From 2012, Reul was a member of the European Parliament's delegation for relations with the Korean Peninsula. He had previously been a member of the delegation for relations with the People's Republic of China between 2004 and 2012.

In addition to his committee assignments, Reul was a member of the European Parliament Intergroup on Long Term Investment and Reindustrialisation, the Sky and Space Intergroup (SSI) and the European Parliament Intergroup on Climate Change, Biodiversity and Sustainable Development.

Reul was widely regarded as one of the driving forces behind blocking Martin Schulz’ reelection as President of the European Parliament in early 2017.

===State Minister for Internal Affairs, 2017–present ===
From the North Rhine-Westphalia state elections in 2017, Reul served as State Minister for Internal Affairs in the government of Minister-President Armin Laschet. He succeeded Ralf Jäger. As one of his state's representatives at the Bundesrat, he is a member of the Committee on Internal Affairs and of the Defence Committee.

During his time in office, Reul oversaw investigations into the 2018 Münster attack and the Bottrop and Essen car attack in 2018/2019. In 2020, he ordered an investigation into police officers’ use of force following a public outcry over a video of a police officer detaining a minor by kneeling on his neck.

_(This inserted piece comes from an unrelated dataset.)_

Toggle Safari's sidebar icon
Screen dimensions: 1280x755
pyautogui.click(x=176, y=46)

Since 2021, Reul has been serving as deputy chair of the CDU in North Rhine-Westphalia, under the leadership of chair Hendrik Wüst. That same year, he announced his intention to run for a seat in the State Parliament of North Rhine-Westphalia in the 2022 state elections.

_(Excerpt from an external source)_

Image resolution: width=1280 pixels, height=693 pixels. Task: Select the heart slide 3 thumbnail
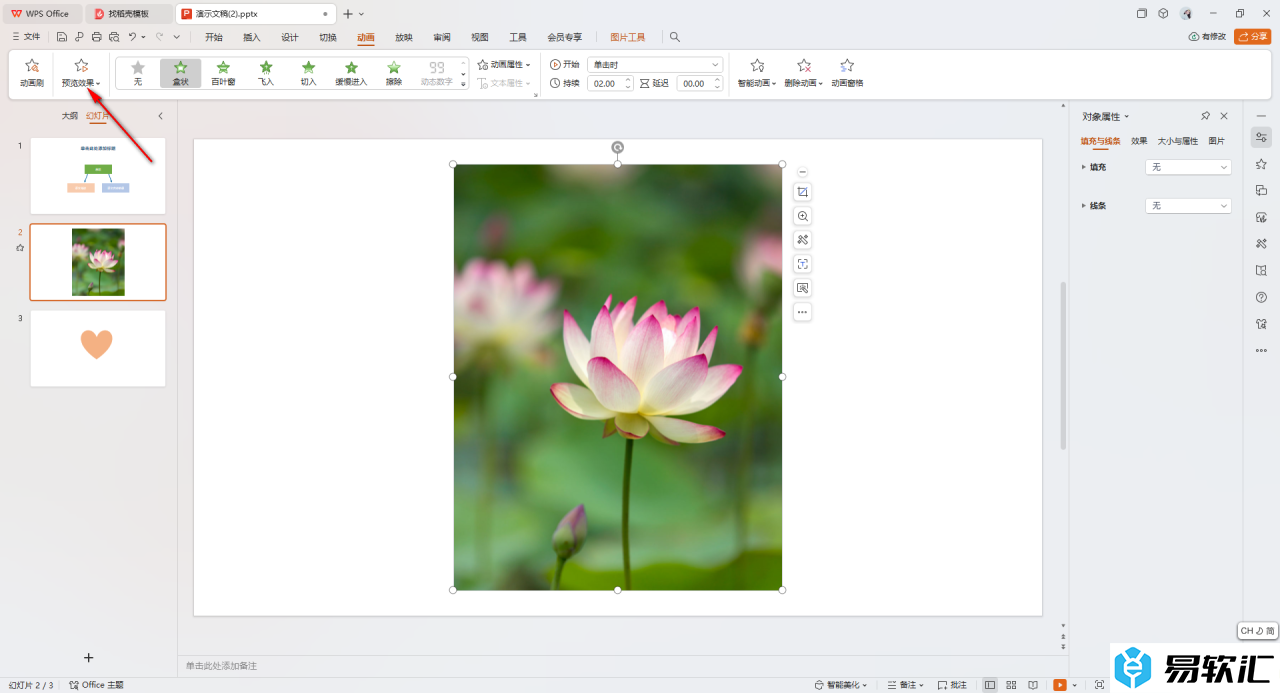pyautogui.click(x=98, y=348)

===Role in national politics===
Reul was a CDU delegate to the Federal Convention for the purpose of electing the President of Germany in 1994, 1999, 2004, 2009, 2010, 2017 and 2022. Since 2012, he has been serving on the Presidium of the CDU, under the leadership of successive chairs Angela Merkel (2012–2018), Annegret Kramp-Karrenbauer (2018–2021) and Armin Laschet (2021). In the negotiations to form a Grand Coalition of Merkel's Christian Democrats (CDU) together with the Bavarian CSU) and the Social Democrats (SPD) following the 2013 German elections, he led the CDU/CSU delegation in the working group on banking regulation and the Eurozone; his co-chair from the SPD was Martin Schulz.

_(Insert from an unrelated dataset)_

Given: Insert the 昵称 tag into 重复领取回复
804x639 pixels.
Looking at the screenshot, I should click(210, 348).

Together with Frank Henkel, Peter Hintze, Annegret Kramp-Karrenbauer, Christine Lieberknecht, David McAllister and Annette Widmann-Mauz, Reul co-chaired the CDU's 2014 national convention in Berlin.

Ahead of the Christian Democrats’ leadership election in 2018, Reul publicly endorsed Annegret Kramp-Karrenbauer to succeed Angela Merkel as the party's chair.

==Other activities==
===Corporate boards===
- RheinEnergie AG, Member of the supervisory board (2012–2014), Member of the advisory board (since 2014)

===Non-profits===
- German Forum for Crime Prevention (DFK), Ex-Officio Member of the Board of Trustees (since 2017)
- Institute of Energy Economics at the University of Cologne, Member of the advisory board (since 2016)
- Institute for European Politics (IEP), Member of the Board of Trustees (since 2015)
- Konrad Adenauer Foundation, Member
- Karl Arnold Foundation, Member of the Board
- Karl Reul Foundation, Member of the Advisory Board
- Max Planck Institute for Biology of Ageing, Member of the Board of Trustees (since 2015)
- Institute for Mining and Energy Law at the Ruhr University Bochum, Member of the advisory board (since 2013)
- Westdeutscher Rundfunk (WDR), Member of the Broadcasting Council (2003–2009), Substitute Member of the Broadcasting Council (since 2009)

==Controversy==
Shortly after the CDU donations scandal and amid the campaign for the state elections in 2000, Reul became the target of public criticism when he – in his capacity as Secretary General of the CDU in North Rhine-Westphalia – had his party pay for a private trip to the Bayreuth Festival.